The Age of Excellence. By Jason Calacanis.

This is one of those must-read / must-listen business anecdotes. We are living in a strange, high pressure world. A world of infinite options and finite attention. Succeeding as an entrepreneur within that environment requires an approach that we may not be willing to accept yet.


These are inspiring, wise and scary words. Heed them.

The Age of Excellence. By Jason Calacanis.

My favourite passage:

The distribution curve of people's attention is getting more extreme. "Words with Friends" and "DrawSomething" are so much more appealing that they get 98% of their marketspace. Just like the 800 Degrees pizza joint in Westwood has a line around the corner while seven other three-star places have 2% of the turnover.

The world demands excellence and has the ability to exile the average with a one-star review.
If you're good at what you do (a three- or four-star contributor) you're actually the same as average (two or three star), and you're much closer to bad (one star) than great (five star).

It's five stars or nothing today.

Steve Jobs knew this, and that's why he fought to have great people in his company and not the good.
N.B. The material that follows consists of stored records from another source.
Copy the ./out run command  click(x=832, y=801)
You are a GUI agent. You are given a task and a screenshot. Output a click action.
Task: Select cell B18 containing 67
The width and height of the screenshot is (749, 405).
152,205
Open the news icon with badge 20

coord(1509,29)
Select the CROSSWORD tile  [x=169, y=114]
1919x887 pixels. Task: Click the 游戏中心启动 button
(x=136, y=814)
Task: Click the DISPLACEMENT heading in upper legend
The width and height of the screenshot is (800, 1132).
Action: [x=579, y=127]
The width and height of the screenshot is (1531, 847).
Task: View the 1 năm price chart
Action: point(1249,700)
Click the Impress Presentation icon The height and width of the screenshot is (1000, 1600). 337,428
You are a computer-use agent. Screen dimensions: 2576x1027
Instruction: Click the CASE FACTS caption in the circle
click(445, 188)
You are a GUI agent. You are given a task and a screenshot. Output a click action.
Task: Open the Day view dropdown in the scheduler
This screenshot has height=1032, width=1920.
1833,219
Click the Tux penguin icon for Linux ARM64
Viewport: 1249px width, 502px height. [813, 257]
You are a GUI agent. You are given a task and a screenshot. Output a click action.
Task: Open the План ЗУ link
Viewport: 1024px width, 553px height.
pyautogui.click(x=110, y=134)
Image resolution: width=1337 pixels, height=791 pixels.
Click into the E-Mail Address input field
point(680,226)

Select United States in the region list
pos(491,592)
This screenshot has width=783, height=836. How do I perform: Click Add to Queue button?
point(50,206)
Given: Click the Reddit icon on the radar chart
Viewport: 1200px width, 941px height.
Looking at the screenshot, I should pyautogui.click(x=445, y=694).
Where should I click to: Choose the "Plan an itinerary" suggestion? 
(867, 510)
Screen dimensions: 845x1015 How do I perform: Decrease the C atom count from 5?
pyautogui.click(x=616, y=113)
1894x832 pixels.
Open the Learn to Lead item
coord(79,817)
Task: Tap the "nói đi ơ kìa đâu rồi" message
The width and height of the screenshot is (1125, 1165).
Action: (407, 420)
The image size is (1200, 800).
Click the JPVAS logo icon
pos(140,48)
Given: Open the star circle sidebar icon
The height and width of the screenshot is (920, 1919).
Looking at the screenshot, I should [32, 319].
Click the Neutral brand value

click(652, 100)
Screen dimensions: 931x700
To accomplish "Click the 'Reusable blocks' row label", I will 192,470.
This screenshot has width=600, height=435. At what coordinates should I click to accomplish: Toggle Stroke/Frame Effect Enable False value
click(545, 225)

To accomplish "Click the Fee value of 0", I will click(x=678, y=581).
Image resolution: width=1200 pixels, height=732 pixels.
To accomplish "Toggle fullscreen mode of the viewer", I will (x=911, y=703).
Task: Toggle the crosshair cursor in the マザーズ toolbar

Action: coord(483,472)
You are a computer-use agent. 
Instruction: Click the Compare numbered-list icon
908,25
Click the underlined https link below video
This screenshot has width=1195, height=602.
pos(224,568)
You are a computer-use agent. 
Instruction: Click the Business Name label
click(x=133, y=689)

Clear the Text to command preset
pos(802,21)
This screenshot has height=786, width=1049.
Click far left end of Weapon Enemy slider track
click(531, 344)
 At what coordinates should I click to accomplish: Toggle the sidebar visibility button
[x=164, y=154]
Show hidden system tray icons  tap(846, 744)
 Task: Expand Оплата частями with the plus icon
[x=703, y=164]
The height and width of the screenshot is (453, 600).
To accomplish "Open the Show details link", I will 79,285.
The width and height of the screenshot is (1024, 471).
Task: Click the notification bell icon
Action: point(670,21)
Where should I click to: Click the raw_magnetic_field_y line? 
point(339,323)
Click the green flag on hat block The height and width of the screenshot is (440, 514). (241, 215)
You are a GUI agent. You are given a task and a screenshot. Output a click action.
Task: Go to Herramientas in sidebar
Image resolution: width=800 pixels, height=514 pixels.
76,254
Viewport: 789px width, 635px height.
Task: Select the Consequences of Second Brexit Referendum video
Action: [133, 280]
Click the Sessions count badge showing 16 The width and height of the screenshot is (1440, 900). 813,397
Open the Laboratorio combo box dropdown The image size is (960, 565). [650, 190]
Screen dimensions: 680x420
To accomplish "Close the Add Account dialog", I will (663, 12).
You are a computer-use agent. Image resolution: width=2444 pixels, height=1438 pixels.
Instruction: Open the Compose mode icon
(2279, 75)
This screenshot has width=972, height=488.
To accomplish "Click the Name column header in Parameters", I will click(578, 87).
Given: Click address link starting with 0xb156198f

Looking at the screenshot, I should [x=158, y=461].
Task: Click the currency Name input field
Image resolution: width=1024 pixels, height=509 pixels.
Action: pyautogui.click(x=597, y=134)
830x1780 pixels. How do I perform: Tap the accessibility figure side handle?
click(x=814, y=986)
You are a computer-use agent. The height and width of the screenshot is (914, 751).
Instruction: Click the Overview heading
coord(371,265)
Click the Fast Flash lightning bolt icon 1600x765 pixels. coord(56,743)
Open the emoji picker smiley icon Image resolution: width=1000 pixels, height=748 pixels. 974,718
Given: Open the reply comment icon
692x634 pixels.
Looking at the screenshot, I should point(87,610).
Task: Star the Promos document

He knew that a phone rated a 10 was 100% harder to make than one rated a 9 -- and 200% harder to make than a phone rated an 8.

Not only that, Jobs understood the importance of aesthetic appeal--the importance of NON-FUNCTION. His biography tells the story of the craftsmanship on the "side of the fence or computer that nobody ever sees" being as good as the forward-facing parts.

What this means for startups is that the world has no place for good, let alone average, contributors.